Journal d'un Eronaute

Correspondances érotiques. Confessions intimes et récits alertes... L'érotisme comme principe vital

samedi 28 février 2009

J'aime les Allumeuses !

Un billet publié par Oxanne m'a récemment plongé dans un abîme de perplexité !

Plaire ou séduire, telle est la question qu'elle propose à la méditation des uns et des autres, et qu'elle tranche d'ailleurs pour ce qui la concerne, avouant son désir et son  besoin de plaire avant tout, mais par forcément de séduire. Nuance qui pour ma part me paraît toujours un peu délicate à dessiner malgré sa réalité...

OxanneMais voilà que dans le petit débat qui s'ensuit, apparaît le qualificatif "Allumeuse" dont un intervenant habille (si je puis dire, à la vue de la photo qui accompagne l'article et que je reproduis ici) notre aimable billettiste. On aurait vite fait de donner à ce terme un côté péjoratif dénotant le caractère vaguement hypocrite et parfaitement pervers de celle qui allumerait un incendie de désir chez sa victime, pour finalement la laisser plantée là, la langue pendante - je ne parle que de la langue - et sans extincteur…

Eh bien non ! Pour moi une "Allumeuse" est une femme éminemment honorable qui devrait être décorée pour services rendus à la collectivité. Car non seulement elle satisfait son désir de plaire, mais en plus elle illumine d'un jour radieux le quotidien de ses "allumés" en leur apportant une lumière salvatrice. En effet, pour appréhender l'entière profondeur de ma réflexion, on voudra bien se pencher au risque d'un vertige métaphysique salutaire, sur le cheminement de ma pensée méandreuse et non moins radicale...

Plaire, c'est donner à l'autre la satisfaction d'un plaisir qu'il recherche… Et d'une !
Séduire (emmener à l'écart), c'est conduire l'autre vers soi, le convaincre de ses vues et le conquérir : on sent bien là l'idée d'une manœuvre tendant à circonvenir, à obliger… Et de deux !
Alors que "allumer"… (Et de trois)

Allumer, c'est éclairer, rendre lumineux ce qui ne l'est pas et qui donc est encore dans l'ombre.

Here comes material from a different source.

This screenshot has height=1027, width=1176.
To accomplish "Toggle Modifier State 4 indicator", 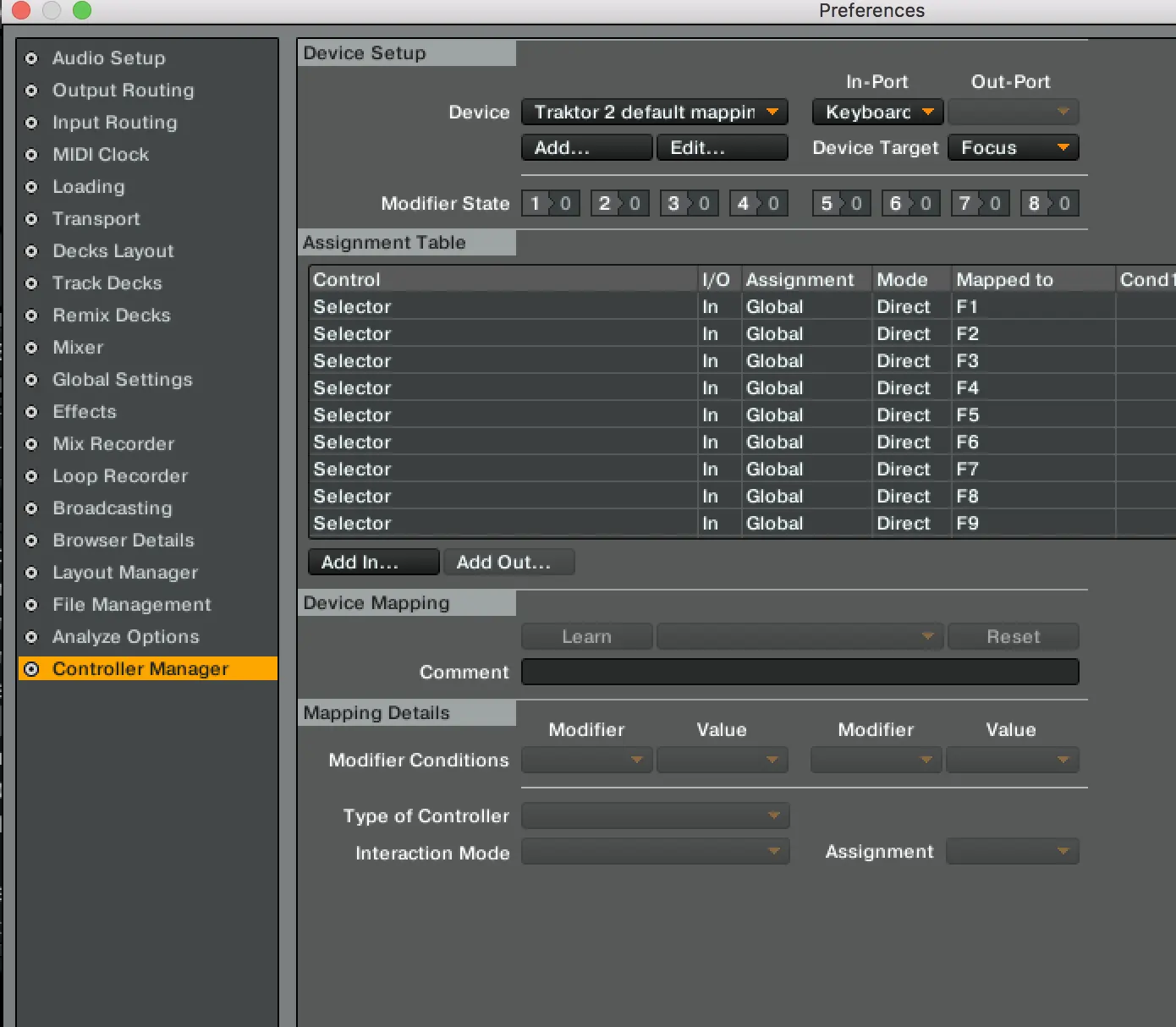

Et cela sans engagement bien entendu : quiconque demanderait des comptes n'aurait à s'en prendre qu'à lui-même. Une allumeuse allume, sans être chargée d'assurer le service après vente qui consisterait par exemple à entretenir la vigueur de la chandelle !

Hommage donc aux "Allumeuses" de tout poil ! Moi, je les aime, parce qu'elles savent plaire sans circonvenir... Parce qu'elles montrent ce dont elles sont éventuellement capables à notre endroit, parce qu'enfin, elles révèlent la lumière cachée jusqu'alors sous le boisseau et nous indiquent le chemin à parcourir pour les mériter !

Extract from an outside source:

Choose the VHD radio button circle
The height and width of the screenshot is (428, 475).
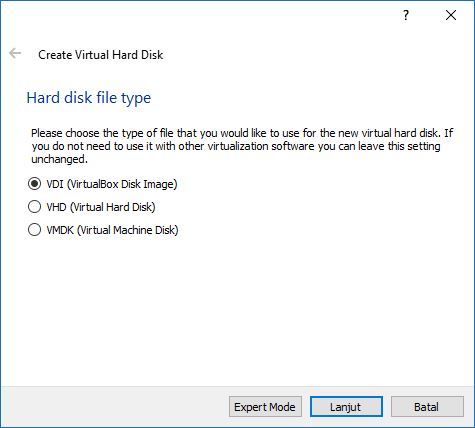(x=35, y=207)
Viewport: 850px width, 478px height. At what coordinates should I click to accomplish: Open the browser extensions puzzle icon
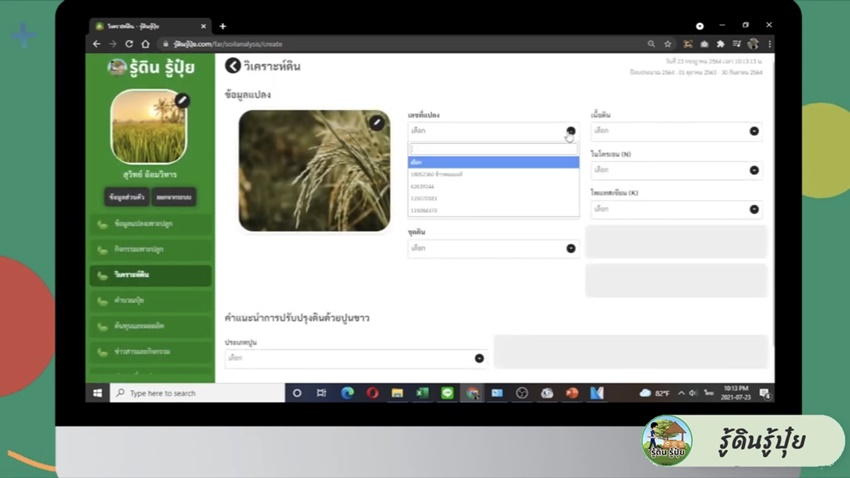point(720,44)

Allumeuse, gentille allumeuse ! Allumeuse, je te...

Cela me rappelle l'histoire que me rapportait un jour mon copain Herbert... Copieusement émoustillé par la conduite et la plastique d'une beauté de passage, il finit par lui demander qui elle était et ce qu'elle faisait dans la vie...
"Mais, répondit-elle, je suis allumeuse de rêves, Herbert..."

Quel programme !!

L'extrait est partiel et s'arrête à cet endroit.